Rencontre-Débat Thématique du Comité Iéna jeudi 20 septembre 2018 :

Réforme «Ma Santé 2022» et politique Santé du gouvernement

autour du Dr. Dominique Debray 

 

 

Le Président de la République a présenté une cinquantaine de mesures destinées à rénover le secteur des soins en France. Dans son discours, le Chef de l’Etat a affirmé, d’une part que «nous devons restructurer pour les 50 années à venir» et d’autre part que «notre système de santé ne souffre pas d’un problème de sous-financement. Il pêche par un vrai handicap d’organisation». Pour le Président Macron, le modèle d’organisation n’est «plus adapté ni à la demande, ni à l’offre de soins».  

 


 

Pour aborder un sujet aussi crucial pour notre pays que la politique Santé proposée par le Gouvernement, nous avons invité un spécialiste des politiques de santé,le Docteur Dominique Debray ,membre du Comité Iéna ,à commenter les mesures évoquées et nous aider à en mesurer l’impact au quotidien.

 

Synthèse

La France a connu un grand tournant dans le secteur de la santé à la fin de la seconde guerre mondiale avec la construction des CHU. Cela a donné un très bon niveau à la médecine française dans le domaine des infrastructures sans pour autant que les mêmes progrès ne soient réalisées dans le domaine de la recherche, les chercheurs français ne publiant pas beaucoup.
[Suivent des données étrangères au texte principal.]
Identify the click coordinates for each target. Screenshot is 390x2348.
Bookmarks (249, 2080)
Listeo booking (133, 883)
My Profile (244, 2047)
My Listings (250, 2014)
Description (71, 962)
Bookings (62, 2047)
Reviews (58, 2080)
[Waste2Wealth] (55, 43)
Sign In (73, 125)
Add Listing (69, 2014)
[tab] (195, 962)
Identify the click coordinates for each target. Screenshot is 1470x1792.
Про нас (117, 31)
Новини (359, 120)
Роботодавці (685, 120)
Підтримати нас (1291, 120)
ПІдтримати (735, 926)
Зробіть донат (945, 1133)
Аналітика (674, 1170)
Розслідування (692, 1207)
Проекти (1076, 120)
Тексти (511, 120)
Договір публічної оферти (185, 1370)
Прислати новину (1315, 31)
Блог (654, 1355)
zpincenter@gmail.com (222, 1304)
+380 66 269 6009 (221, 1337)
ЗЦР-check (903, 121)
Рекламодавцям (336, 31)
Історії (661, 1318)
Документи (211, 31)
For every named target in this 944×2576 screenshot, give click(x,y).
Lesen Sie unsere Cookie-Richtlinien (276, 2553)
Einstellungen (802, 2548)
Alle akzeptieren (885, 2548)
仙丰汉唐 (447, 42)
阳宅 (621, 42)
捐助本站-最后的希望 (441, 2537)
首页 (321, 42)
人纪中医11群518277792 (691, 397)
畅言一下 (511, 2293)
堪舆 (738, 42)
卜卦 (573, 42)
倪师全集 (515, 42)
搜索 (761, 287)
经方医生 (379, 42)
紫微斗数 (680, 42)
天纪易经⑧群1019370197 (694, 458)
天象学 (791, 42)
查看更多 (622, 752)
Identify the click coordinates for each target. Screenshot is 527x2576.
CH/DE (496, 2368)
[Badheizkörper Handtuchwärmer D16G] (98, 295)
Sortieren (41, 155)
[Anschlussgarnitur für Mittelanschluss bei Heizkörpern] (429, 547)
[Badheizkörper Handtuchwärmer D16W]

Or, le taux des charges fixes par rapport aux dépenses liées à la santé, mais également aux mesures sociales et le financement des retraites étant trop élevé, cette politique nous a menés à l’impasse du fait de l’augmentation des déficits.

Les premières mesures qui ont été prises consistaient à raboter le budget consacré à la santé pour combler le déficit, car, en cas de crise, nous risquons d’être exposés à des taux d’intérêt extrêmement élevés.

Face à l’augmentation des déficits, il est néanmoins possible de réguler les dépenses par l’offre et/ou par la demande mais cela ne suffit guère.

Justement, le génie du président de la République, Emmanuel Macron, à travers sa réforme actuelle du système de santé, réside dans sa capacité à comprendre que toutes les politiques menées depuis plusieurs décennies n’ont fait qu’aggraver les problèmes.

La volonté politique ne suffit pas, il faut du courage pour s’attaquer aux vrais problèmes en s’appuyant sur un axe de travail indispensable : changer l’organisation de la politique de la santé.

Plusieurs secteurs doivent faire l’objet d’une révision complète :

  • Promouvoir la médecine de proximité et redéfinir les réglementation en matière de sectorisation. Des mesures comme celle annoncée de la fin du numerus clausus sont de nature à y contribuer.

  • Entamer une réelle professionnalisation du système d’expertise gangrené par les lobbys et les commissions d’attribution des médicaments. Concernant ce dernier point, il serait souhaitable de s’appuyer davantage sur les associations de patients pour aider à réorganiser ce volet de notre système de santé en toute transparence.

- Rationaliser le travail des médecins et de leurs collaborateurs en utilisant les ressources nécessaires pour chaque acte ou tâche. Est-il nécessaire de faire 13 années de formation en médecine pour faire du du skin check-up. À ce propos, le domaine de la dermatologie fait partie de ceux qui sont les plus évocateurs des difficultés liées à l’organisation de la médecine. Le dermatologue formé pendant plusieurs années pour atteindre le seuil de la spécialisation peut se consacrer, dans le cadre d’une santé coordonnée, à la recherche poussée et aux tâches les plus complexes et déléguer ainsi aux infirmières tout le reste. L’organisation mondiale de la santé préconise ce type d’organisation depuis les années 50. Or, en France, alors que les CHU devaient intervenir en dernière instance pour s’occuper des domaines les plus pointus de la médecine, on a commencé par en faire l’alfa et l’oméga de toute notre organisation de base,ce qui a conduit à des dérives importantes.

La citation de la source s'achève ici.